WHAT YOU SHOULD DO
Below are entries. Copy exactly the lines running from the line that holds "This screenshot has height=2538, width=1280." to the line that holds "You are a computer-use agent. Viewport: 1177px", with both ends included.

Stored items

====================

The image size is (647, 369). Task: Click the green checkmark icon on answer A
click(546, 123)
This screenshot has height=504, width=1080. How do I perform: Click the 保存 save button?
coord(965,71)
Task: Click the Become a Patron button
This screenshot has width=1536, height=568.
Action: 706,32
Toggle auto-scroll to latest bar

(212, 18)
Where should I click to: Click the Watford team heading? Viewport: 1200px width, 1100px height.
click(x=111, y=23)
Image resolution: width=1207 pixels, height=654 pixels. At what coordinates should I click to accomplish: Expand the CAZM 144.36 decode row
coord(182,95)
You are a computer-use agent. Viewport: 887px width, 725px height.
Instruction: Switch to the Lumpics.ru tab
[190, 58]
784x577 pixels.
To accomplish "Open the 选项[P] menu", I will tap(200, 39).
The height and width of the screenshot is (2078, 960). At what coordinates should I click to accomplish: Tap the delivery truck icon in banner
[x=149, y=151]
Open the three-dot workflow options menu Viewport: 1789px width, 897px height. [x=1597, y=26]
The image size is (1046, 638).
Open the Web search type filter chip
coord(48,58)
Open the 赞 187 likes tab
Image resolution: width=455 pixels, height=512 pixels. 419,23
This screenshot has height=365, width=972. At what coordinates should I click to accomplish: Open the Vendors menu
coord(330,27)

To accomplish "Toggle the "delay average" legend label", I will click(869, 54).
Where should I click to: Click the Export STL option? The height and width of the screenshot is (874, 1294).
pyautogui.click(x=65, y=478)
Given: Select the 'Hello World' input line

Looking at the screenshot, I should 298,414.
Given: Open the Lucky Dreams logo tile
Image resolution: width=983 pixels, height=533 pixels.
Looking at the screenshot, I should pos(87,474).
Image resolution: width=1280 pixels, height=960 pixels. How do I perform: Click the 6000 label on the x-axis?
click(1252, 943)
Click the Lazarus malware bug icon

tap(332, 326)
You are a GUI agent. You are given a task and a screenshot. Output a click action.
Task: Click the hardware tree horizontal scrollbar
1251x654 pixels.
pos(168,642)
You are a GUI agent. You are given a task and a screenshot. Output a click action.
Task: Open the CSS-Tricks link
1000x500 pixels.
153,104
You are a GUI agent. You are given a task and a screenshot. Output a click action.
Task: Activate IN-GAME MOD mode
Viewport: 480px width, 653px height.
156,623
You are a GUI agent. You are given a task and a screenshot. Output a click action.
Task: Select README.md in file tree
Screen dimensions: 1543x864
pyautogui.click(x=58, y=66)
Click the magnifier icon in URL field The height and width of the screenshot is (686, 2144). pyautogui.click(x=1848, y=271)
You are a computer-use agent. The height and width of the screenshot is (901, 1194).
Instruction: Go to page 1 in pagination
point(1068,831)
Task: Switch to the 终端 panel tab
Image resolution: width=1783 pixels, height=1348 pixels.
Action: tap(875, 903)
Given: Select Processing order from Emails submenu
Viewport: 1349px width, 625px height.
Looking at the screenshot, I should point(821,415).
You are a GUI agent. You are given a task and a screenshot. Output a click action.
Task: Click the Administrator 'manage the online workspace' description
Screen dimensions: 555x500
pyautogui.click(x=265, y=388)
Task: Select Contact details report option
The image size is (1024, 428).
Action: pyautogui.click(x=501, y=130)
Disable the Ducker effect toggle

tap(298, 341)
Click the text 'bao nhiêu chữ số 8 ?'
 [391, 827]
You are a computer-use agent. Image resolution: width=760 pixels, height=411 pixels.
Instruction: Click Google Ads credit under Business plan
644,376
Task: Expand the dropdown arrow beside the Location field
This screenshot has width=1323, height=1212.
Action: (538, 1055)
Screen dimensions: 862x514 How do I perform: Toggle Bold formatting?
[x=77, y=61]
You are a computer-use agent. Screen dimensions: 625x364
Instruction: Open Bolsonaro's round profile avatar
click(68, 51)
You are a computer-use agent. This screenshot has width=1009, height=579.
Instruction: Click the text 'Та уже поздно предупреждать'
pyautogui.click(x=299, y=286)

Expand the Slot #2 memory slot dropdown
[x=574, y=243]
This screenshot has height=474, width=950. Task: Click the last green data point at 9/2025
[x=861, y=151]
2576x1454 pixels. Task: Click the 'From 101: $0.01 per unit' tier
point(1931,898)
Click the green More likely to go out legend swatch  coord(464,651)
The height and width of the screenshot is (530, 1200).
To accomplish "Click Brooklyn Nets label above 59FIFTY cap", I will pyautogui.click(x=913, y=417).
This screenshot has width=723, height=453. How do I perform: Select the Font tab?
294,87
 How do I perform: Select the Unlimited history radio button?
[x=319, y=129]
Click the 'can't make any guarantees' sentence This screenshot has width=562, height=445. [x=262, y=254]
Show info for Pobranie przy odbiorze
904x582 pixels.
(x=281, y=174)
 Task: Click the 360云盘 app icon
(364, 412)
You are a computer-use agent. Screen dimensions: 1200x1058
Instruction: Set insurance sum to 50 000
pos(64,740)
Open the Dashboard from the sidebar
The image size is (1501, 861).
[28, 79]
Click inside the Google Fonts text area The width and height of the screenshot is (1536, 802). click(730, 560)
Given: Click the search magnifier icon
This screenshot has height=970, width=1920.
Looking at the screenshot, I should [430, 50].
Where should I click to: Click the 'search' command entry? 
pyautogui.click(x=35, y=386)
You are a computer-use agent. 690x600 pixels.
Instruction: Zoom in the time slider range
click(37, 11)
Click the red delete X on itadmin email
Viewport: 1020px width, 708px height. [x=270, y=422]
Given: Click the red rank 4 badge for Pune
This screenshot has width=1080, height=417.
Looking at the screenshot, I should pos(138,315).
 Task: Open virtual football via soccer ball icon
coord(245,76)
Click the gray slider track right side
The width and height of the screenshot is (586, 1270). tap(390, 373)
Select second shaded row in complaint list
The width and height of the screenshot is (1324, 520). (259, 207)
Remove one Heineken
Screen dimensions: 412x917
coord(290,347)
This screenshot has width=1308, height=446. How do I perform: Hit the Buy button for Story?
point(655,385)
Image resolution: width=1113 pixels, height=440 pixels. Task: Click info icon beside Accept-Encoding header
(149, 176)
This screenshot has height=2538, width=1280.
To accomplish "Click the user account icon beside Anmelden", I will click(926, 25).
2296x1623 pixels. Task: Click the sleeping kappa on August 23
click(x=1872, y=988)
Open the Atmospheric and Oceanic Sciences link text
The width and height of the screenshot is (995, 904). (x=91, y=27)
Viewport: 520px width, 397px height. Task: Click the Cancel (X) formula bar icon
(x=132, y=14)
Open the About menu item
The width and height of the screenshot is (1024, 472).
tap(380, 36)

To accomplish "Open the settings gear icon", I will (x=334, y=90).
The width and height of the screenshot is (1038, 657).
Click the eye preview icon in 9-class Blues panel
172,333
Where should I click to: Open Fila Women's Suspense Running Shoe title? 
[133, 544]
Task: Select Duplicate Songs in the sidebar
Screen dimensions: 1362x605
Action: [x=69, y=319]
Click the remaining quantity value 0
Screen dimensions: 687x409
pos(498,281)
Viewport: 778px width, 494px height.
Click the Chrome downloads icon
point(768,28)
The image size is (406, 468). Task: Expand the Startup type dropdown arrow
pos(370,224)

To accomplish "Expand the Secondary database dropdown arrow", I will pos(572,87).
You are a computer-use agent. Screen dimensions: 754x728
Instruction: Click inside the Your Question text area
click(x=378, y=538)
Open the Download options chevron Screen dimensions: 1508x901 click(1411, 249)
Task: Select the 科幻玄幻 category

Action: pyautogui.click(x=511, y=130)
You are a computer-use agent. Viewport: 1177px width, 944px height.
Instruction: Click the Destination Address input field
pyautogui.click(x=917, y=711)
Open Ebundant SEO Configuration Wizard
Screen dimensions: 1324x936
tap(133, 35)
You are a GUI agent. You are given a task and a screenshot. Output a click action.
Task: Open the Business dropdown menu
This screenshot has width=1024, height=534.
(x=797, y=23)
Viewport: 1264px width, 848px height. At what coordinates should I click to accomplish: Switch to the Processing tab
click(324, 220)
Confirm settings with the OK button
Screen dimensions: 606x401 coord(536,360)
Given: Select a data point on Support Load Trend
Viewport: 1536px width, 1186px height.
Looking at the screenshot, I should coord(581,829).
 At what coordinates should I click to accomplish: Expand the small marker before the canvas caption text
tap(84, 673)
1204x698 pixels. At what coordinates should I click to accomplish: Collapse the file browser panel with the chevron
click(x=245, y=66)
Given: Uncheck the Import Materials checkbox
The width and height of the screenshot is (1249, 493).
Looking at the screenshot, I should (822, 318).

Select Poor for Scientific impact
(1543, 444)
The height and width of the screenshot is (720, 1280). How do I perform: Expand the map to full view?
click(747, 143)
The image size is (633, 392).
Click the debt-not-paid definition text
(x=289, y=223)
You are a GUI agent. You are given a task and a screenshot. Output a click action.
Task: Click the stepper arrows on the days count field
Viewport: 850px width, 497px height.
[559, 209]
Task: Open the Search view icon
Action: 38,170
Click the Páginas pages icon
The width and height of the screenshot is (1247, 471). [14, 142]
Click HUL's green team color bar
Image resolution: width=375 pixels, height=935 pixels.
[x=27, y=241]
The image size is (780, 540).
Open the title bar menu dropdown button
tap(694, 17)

====================

ANSWER BOX
This screenshot has height=2538, width=1280.
To accomplish "Click the user account icon beside Anmelden", I will click(926, 25).
2296x1623 pixels. Task: Click the sleeping kappa on August 23
click(x=1872, y=988)
Open the Atmospheric and Oceanic Sciences link text
The width and height of the screenshot is (995, 904). (x=91, y=27)
Viewport: 520px width, 397px height. Task: Click the Cancel (X) formula bar icon
(x=132, y=14)
Open the About menu item
The width and height of the screenshot is (1024, 472).
tap(380, 36)

To accomplish "Open the settings gear icon", I will (x=334, y=90).
The width and height of the screenshot is (1038, 657).
Click the eye preview icon in 9-class Blues panel
172,333
Where should I click to: Open Fila Women's Suspense Running Shoe title? 
[133, 544]
Task: Select Duplicate Songs in the sidebar
Screen dimensions: 1362x605
Action: [x=69, y=319]
Click the remaining quantity value 0
Screen dimensions: 687x409
pos(498,281)
Viewport: 778px width, 494px height.
Click the Chrome downloads icon
point(768,28)
The image size is (406, 468). Task: Expand the Startup type dropdown arrow
pos(370,224)

To accomplish "Expand the Secondary database dropdown arrow", I will pos(572,87).
You are a computer-use agent. Screen dimensions: 754x728
Instruction: Click inside the Your Question text area
click(x=378, y=538)
Open the Download options chevron Screen dimensions: 1508x901 click(1411, 249)
Task: Select the 科幻玄幻 category

Action: pyautogui.click(x=511, y=130)
You are a computer-use agent. Viewport: 1177px width, 944px height.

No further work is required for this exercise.